Shaking the kaleidoscope: a few thoughts about groups, with Wilfred Bion

kaleidoscope.jpg

I won’t have time to write about them today but wanted to record some  quotations from  The Tavistock Seminars about groups –  seemed to me useful in thinking about some of the value of Shared Reading at its best.

There are great advantages in a group. Compared with a narrative story all in a straight line from A to Z, a group is like having the entire alphabet spread out. In short, between the lot of us we ought to be able to mobilize or germinate an idea that would be difficult for any single individual to produce. For that reason there is a lot to be said for universities, institutions like this one, for example, although it is bound to be clumsy because we have to place them geographically—we have to say, “Meet at the Tavistock Centre“, and in this way it is dependent on a geographical distribution. But the more widespread the actual members of a group can be, the greater the number of bases for thought there are.

Here we haven’t two people; it is like having the whole of one person at all ages and at all times spread out in one room at one time…

…In a group of this kind, maybe we could see the sort of thing that you describe, but also see the way in which an idea tracks through the community, and from that regard it as a sort of model that gives us some idea of how an idea tracks through the mind of the individual, using this very small community which is the totality of the thoughts, ideas and feelings that appear to be bounded by the physical integument of the body.”

(from “The Tavistock Seminars” by Wilfred R. Bion)

The idea that the group is more than  the sum of its parts is a great one: we make something else when we are together. That something else connects to something I was reading in the essays of Emerson  –  Man becomes Men, the Human becomes individuated women and men. But the idea that there is something bigger than us as individuals, though  individuals are parts of  the greater body, is one we hunger for and we often go hungry. there aren’t many ways – football, concerts, political demonstrations aside –  where we become a greater sum. And a crowd is not a group. I was struck while reading by the thought of the astronomical work that is being done on the internet, where hundreds of thousands of individuals watch  particular small pieces of the night sky for changes –  can’t remember what this programme is called… can anyone help? – The number of individuals greatly increases the power of the investigation.

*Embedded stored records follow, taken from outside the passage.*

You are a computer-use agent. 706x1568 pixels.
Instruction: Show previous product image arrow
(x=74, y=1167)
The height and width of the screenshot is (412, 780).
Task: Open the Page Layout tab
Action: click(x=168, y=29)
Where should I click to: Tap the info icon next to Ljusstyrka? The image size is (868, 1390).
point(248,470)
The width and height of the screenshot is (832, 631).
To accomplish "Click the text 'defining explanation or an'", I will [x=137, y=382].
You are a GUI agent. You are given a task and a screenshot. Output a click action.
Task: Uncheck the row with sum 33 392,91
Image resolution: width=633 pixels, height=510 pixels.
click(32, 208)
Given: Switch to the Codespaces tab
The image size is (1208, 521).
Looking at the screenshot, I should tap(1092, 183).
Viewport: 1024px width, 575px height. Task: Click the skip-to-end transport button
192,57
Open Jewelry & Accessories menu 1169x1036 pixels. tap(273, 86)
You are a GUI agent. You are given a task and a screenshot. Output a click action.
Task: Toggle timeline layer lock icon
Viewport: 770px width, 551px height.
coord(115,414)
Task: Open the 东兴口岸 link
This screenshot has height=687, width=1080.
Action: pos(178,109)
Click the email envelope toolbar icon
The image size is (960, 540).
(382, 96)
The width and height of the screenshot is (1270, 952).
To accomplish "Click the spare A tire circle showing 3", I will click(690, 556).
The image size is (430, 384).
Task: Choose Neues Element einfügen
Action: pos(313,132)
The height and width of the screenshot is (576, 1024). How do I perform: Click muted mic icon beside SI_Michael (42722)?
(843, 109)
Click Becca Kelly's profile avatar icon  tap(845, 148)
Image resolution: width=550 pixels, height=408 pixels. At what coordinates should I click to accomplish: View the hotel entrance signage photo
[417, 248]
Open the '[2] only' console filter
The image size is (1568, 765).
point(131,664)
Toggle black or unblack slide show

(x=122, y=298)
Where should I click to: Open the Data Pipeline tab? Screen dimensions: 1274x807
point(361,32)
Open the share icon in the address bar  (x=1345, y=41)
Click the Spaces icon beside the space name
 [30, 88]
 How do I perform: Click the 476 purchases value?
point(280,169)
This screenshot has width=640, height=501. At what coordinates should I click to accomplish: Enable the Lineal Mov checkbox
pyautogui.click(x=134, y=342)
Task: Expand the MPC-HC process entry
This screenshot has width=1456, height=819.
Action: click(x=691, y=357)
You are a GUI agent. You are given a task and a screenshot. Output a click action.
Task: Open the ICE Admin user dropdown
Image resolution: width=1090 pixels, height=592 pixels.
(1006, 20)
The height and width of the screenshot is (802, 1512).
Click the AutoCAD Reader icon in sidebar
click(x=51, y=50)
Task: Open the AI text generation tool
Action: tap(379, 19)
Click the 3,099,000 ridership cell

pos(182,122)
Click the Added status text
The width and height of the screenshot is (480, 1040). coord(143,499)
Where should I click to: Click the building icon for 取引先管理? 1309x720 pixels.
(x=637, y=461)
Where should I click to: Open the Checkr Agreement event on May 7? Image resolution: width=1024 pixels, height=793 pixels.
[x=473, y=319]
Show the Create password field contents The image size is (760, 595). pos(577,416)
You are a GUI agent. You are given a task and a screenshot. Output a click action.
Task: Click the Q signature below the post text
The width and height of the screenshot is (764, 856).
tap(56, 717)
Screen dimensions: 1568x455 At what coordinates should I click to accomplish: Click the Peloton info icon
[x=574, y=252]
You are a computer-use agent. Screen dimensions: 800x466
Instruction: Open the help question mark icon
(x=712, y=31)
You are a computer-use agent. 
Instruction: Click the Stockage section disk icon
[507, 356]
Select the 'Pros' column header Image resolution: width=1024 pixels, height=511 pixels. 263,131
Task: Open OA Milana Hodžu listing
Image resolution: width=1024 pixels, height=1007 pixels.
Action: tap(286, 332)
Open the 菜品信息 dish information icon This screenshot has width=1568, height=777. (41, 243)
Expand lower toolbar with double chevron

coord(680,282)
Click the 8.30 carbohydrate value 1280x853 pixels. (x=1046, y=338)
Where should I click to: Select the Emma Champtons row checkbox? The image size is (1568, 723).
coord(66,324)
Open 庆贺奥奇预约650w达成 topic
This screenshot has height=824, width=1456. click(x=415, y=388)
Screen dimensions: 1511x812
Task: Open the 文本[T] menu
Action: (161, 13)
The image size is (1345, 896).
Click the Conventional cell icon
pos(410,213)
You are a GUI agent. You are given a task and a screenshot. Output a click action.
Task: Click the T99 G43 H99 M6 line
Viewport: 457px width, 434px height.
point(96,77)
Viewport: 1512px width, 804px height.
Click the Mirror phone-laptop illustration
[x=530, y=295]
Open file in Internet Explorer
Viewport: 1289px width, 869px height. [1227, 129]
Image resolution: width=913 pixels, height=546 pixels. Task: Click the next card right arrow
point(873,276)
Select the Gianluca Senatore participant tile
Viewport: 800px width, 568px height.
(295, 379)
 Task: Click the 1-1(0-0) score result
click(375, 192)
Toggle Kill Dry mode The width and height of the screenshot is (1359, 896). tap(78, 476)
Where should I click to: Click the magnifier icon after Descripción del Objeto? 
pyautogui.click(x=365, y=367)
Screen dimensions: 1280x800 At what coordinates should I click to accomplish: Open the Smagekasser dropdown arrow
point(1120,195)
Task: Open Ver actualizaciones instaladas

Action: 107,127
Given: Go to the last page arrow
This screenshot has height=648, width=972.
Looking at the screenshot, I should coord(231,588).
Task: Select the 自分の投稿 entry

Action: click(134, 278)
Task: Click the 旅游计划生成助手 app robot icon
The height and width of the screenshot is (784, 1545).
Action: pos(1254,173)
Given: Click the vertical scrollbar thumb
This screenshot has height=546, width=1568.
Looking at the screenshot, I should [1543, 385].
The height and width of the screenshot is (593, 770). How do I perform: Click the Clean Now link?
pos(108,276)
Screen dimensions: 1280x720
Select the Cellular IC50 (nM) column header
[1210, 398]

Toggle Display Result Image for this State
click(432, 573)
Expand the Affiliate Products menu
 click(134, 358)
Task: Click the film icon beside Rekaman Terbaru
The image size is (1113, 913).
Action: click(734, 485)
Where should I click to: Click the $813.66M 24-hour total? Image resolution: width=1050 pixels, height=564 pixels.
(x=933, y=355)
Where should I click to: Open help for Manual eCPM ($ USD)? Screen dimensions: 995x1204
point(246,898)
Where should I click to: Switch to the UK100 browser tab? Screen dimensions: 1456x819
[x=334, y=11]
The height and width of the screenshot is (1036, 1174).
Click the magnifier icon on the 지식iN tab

I think there is sometimes something like that in Shared Reading  groups –  to do with the  range and  nature of personal experiences brought to the table. One of the aspects of the group work consistently commented  on by participants and  Reader Leaders and observers is the  inclusive nature of the group experience. Of course this pulls two ways –  people have the chance to bring themselves in all their personal individuality. But then power of  group-think also exerts itself: we become as one.  I’ve always thought that in some way groups should be regularly  broken up and reassembled – shake the kaleidoscope to get  different patterns.  Lots of people disagree with that, naturally liking the regularity and consistency  of  the same people, same group leader.

Some of the best, that is to say, most productive ( I know there’s an argument for ‘the best’ being something other than ‘productive’, but speaking personally here) groups I’ve been involved in have had quite a bit of change in them.  New letters in the human alphabet, or letters not yet known or spelled out in the group, can have a profound and  useful effect.

But, sorry, times up  for today.

One thought on “Shaking the kaleidoscope: a few thoughts about groups, with Wilfred Bion

  1. Heather July 21, 2017 / 1:02 pm

    I fully agree with the idea that what happens in group is somehow more than the sum of its parts. An example similar to the astronomical one is the mapping of bird populations. Individuals get involved with ringing and recording birds and this info helps to map the overal population.